**REQUIRED WORK:** Which lines in the data contain the word "will"? Please copy each of them.

**SOURCE MATERIAL:**
________________
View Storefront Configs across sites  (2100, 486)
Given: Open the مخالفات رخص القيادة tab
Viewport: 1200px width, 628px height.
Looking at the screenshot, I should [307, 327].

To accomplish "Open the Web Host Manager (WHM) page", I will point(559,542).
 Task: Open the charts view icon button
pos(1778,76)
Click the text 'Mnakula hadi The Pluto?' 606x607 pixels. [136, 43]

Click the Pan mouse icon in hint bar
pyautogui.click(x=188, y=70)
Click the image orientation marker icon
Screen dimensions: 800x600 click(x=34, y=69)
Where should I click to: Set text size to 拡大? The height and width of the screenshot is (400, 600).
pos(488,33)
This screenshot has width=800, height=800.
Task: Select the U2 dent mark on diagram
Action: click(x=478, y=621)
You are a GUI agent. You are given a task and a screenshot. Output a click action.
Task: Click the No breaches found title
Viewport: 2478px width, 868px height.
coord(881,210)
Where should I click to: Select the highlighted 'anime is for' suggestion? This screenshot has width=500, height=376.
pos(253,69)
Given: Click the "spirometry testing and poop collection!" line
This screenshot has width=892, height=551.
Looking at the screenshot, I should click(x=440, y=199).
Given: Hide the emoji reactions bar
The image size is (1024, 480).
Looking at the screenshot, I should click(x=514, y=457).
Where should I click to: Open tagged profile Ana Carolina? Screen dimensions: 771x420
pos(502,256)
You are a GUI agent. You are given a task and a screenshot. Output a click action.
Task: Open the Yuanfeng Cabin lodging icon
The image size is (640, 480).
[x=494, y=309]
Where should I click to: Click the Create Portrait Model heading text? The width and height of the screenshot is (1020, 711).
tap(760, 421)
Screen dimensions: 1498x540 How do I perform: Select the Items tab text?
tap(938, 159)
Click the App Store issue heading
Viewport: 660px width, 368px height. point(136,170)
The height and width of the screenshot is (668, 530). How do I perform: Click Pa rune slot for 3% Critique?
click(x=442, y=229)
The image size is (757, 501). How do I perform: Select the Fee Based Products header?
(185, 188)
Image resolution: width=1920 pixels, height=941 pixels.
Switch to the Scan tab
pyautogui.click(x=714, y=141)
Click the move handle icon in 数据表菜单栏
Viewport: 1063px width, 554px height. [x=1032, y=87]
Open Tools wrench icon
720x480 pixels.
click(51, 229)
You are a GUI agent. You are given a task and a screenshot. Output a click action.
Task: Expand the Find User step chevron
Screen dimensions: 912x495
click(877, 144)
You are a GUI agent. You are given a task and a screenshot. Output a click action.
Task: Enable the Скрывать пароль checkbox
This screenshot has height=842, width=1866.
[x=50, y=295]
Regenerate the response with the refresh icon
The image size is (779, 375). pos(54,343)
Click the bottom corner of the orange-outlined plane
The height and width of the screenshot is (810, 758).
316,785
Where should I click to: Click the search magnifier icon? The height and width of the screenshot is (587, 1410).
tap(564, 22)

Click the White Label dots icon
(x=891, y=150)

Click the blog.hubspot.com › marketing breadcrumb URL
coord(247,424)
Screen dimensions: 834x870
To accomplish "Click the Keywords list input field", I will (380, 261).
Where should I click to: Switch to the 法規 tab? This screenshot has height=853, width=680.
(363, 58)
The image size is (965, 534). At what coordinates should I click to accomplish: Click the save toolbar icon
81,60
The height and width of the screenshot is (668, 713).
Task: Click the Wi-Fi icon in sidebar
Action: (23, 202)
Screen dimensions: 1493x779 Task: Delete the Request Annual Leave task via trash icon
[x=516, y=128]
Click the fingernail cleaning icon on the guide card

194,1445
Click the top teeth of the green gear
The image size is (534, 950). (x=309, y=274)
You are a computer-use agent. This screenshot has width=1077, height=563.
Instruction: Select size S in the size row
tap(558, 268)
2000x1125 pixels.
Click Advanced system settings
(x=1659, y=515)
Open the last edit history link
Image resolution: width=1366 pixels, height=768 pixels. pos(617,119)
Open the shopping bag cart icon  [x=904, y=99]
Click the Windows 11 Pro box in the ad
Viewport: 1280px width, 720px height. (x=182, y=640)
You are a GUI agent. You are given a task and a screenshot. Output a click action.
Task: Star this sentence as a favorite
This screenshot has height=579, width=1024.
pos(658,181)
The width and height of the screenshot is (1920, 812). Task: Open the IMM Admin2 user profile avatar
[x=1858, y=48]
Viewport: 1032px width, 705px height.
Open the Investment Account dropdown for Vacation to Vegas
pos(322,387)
________________
**EXERCISE RESULT:**
To accomplish "Open the Web Host Manager (WHM) page", I will point(559,542).
To accomplish "Click the Keywords list input field", I will (380, 261).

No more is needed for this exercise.